That said it was cool to look at.

I agree. I had only seen the first one during the original run. When my kid turned 12, almost two years ago, we watched them all. So, I can’t say the sequels “held up” for me, but they didn’t feel dated, which is almost the same (and my kid lined them all).

Interesting. I would have thought Kubrick’s ‘The Shining’ would go over well for modern younger audiences who probably haven’t read the book. I got on a Stephen King reading kick at 14, so when The Shining movie came out when I was maybe 15 I was excited to see it tn the theater, but was bitterly disappointed how much Kubrick changed the plot. I thought, what a hack of a director this Kubrick guy is :smirk:

These days though, I have a little bit better appreciation for what Kubrick was doing, and just consider the book and the movie two entirely different things.

Ha, I’m vindicated! When it came out, I loved the look of it, but made the comment “…if you can get past the Dorm Room Metaphysics.”

When I watched the Matrix in 1999, I thought to myself, “Hey, Hollywood is finally catching up with Science Fiction literature from 15 years ago. Not bad!” I didn’t find the story very original or deep, but it was a perfectly decent Gibson/Sterling/Stephenson pastiche, and very nice to look at.

I still quite enjoy the original trilogy, even the maligned third one, if only for the visuals. Though “bullet-time” always bugged me. It’s a cool image, but it’s not a perspective shot for anyone onscreen. The cop that Trinity kicks at the beginning just sees her jump pretty high, no circular whooshing around the room happens as far as he’s concerned.

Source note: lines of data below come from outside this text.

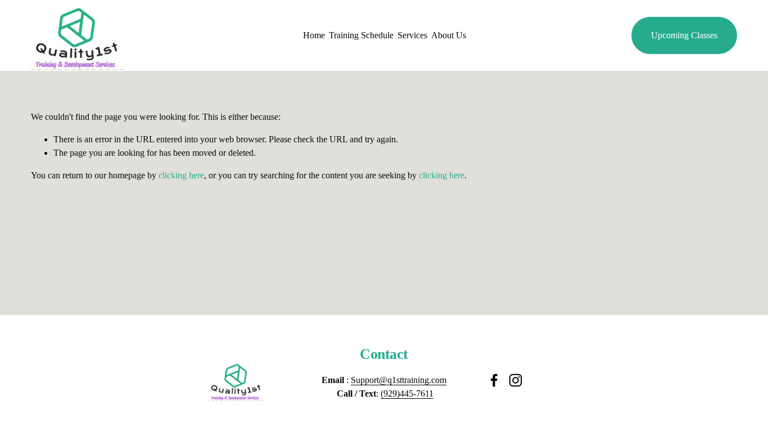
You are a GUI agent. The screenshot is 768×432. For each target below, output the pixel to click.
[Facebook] (494, 380)
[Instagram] (515, 380)
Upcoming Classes (684, 35)
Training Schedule (361, 35)
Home (314, 35)
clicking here (181, 175)
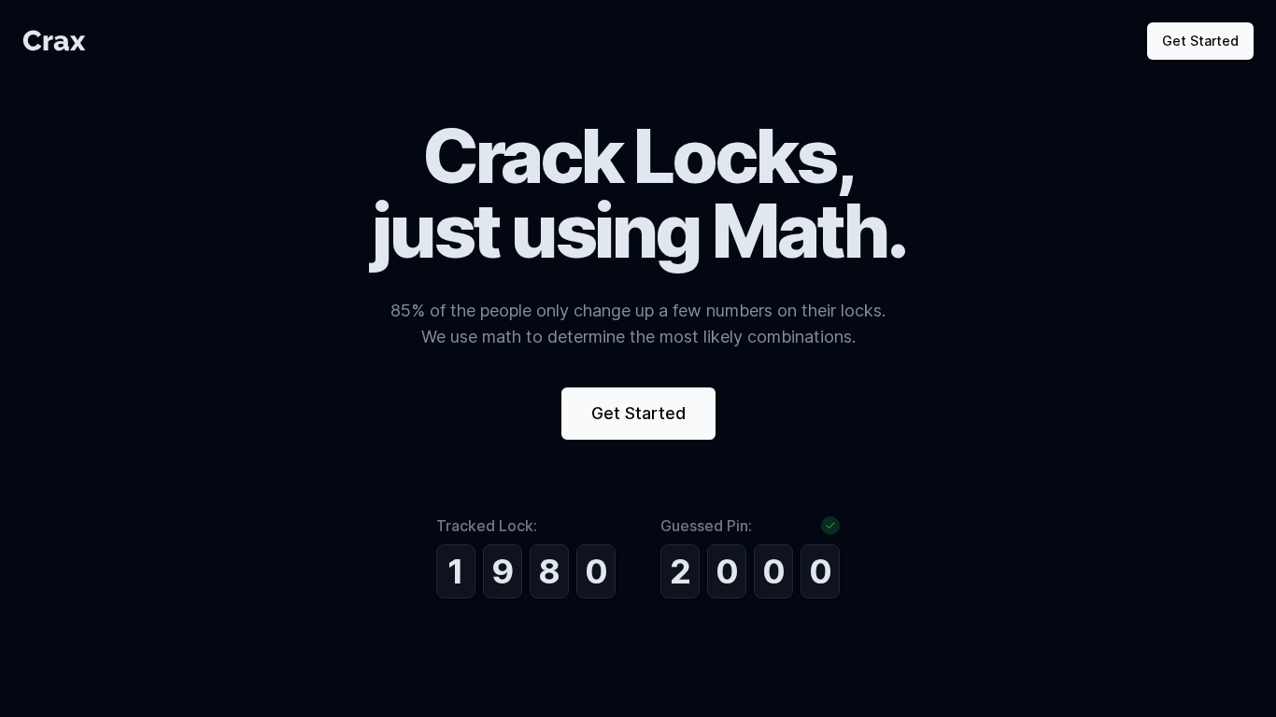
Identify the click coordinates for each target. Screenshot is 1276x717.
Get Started (1200, 41)
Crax (53, 40)
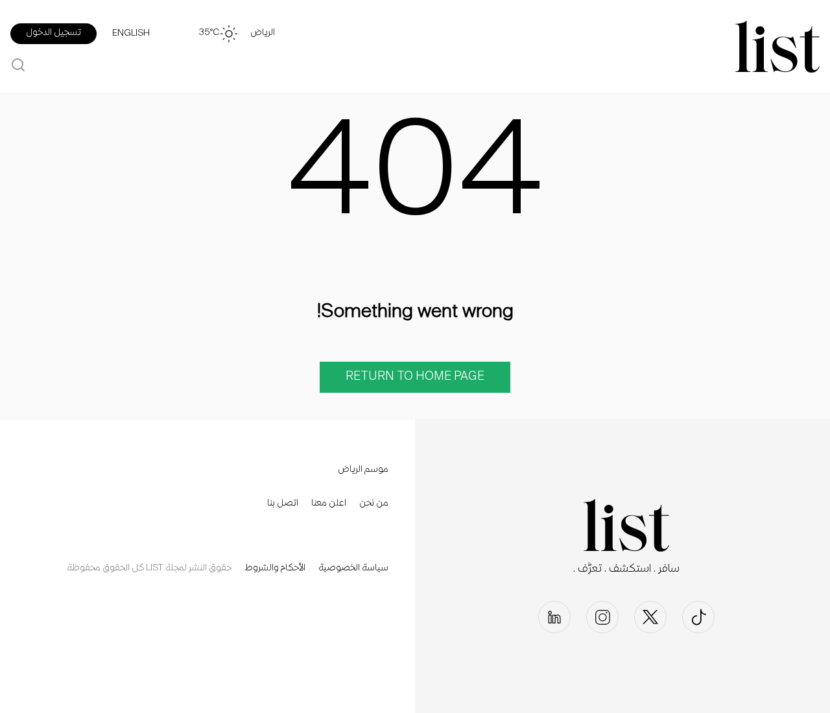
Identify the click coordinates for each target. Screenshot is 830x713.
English (131, 34)
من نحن (373, 503)
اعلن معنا (328, 503)
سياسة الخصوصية (353, 568)
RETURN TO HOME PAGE (415, 377)
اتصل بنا (282, 503)
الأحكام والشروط (274, 568)
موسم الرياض (363, 470)
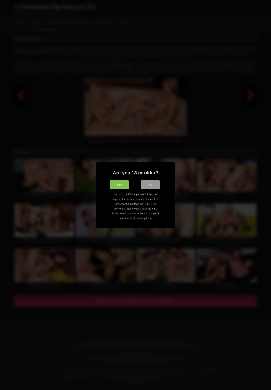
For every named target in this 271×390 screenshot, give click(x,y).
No (150, 184)
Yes (119, 184)
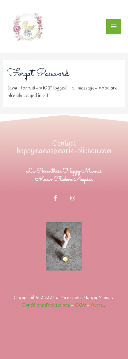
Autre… (98, 305)
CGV (80, 305)
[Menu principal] (113, 26)
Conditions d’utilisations (46, 305)
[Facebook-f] (55, 198)
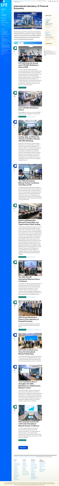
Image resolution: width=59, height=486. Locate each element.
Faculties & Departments (16, 468)
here (46, 482)
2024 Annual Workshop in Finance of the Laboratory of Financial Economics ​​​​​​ (28, 319)
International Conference (3, 15)
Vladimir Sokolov (4, 32)
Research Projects (34, 465)
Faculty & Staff (16, 472)
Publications (3, 17)
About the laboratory (3, 9)
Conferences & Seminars (33, 469)
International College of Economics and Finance (27, 456)
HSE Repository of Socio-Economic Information (42, 470)
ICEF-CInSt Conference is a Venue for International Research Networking (28, 352)
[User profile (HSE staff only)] (55, 1)
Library (41, 467)
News (2, 12)
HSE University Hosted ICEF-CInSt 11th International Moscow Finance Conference (28, 424)
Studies (24, 460)
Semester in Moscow (25, 472)
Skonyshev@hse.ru (4, 39)
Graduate (24, 467)
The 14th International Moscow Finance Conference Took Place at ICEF (28, 183)
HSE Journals (42, 464)
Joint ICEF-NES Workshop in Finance (28, 109)
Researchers (3, 24)
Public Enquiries (16, 479)
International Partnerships (16, 470)
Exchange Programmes (24, 469)
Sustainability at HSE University (17, 465)
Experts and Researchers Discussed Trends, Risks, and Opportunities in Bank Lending (29, 222)
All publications (49, 43)
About (15, 460)
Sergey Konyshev (4, 38)
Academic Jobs (33, 471)
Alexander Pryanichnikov (5, 45)
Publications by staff (43, 463)
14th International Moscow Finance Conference (27, 16)
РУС (48, 1)
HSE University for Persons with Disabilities (17, 476)
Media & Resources (42, 460)
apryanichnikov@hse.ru (5, 46)
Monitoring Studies (34, 467)
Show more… (23, 447)
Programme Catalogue (24, 464)
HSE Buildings (16, 474)
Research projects (4, 22)
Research (33, 460)
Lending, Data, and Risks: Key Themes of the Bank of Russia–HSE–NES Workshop (29, 139)
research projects (30, 329)
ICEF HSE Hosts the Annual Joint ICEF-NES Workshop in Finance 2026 (28, 65)
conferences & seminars (31, 116)
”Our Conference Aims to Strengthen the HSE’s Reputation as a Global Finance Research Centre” (29, 385)
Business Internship (25, 474)
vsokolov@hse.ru (4, 33)
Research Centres (34, 464)
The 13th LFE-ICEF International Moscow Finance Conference (29, 279)
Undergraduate (24, 465)
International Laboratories (33, 462)
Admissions (24, 461)
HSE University (16, 456)
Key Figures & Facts (17, 463)
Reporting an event (37, 329)
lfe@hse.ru (3, 54)
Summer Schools (25, 471)
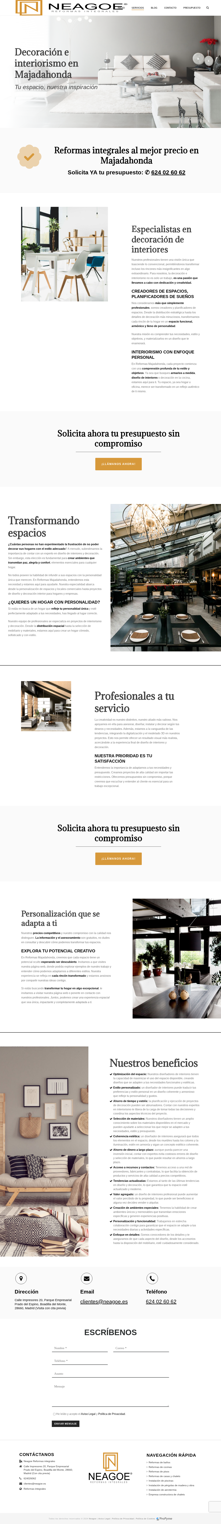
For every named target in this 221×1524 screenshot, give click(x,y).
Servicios (138, 8)
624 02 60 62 (168, 172)
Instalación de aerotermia (162, 1489)
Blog (154, 8)
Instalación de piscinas (161, 1480)
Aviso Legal (88, 1413)
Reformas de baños (159, 1462)
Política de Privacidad (111, 1413)
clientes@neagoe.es (104, 1301)
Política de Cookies (145, 1519)
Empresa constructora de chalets (167, 1494)
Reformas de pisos (159, 1471)
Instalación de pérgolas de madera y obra (171, 1485)
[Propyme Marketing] (164, 1519)
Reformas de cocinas (160, 1467)
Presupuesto (191, 8)
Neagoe (93, 1519)
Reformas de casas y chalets (164, 1476)
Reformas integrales (35, 1488)
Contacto (170, 8)
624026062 (30, 1478)
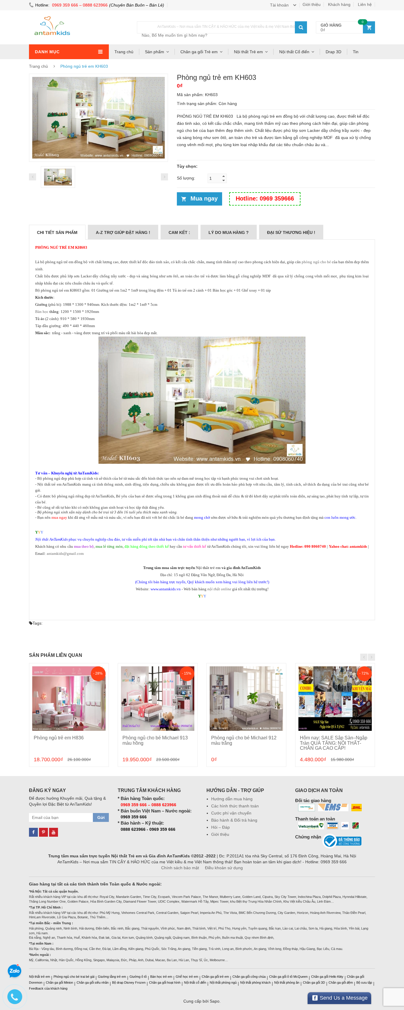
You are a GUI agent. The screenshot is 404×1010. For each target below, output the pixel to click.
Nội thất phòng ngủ (223, 982)
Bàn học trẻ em (161, 976)
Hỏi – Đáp (220, 827)
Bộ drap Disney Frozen (129, 982)
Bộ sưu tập (364, 982)
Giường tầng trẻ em (112, 976)
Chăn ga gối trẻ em (215, 976)
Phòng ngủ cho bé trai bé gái (74, 976)
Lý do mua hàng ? (229, 232)
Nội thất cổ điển (195, 982)
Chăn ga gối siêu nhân (93, 982)
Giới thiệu (312, 4)
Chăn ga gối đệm (341, 982)
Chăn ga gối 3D (314, 982)
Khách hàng (339, 4)
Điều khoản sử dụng (224, 867)
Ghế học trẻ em (187, 976)
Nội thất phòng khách (255, 982)
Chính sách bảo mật (180, 867)
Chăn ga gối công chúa (249, 976)
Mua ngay (204, 198)
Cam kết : (179, 232)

Not controversial, but you have to judge a movie for what it is attempting to do, not for what it could have been with the combined efforts of Jean-Luc Godard, Wong-Kar Wai, and a team of philosophers.

The Matrix has its not-too-arcane religious symbolism, OK, but as you say the action held up, and the look. Personally, I saw it when it came out, and every however many years I watch it, and every time it is indeed that awesome.

A few years ago, when not thinking clearly, I paid three dollars for a used DVD of the first season of Bewitched. The show was well before my time, but I think I had recently enjoyed some other old and better written TV shows. What a steaming pile of garbage. Couldn’t make it past the first episode.

The thing that spoiled it for me is the idea that the sleeping humans were being used as a source of energy. Don’t they do thermodynamics at film school?

Yeah, that was dumb, but it wasn’t crucial to the plot so I let it slide.

Later, I realized that it was just the Wachowskis’ cannibalism fetish acting up.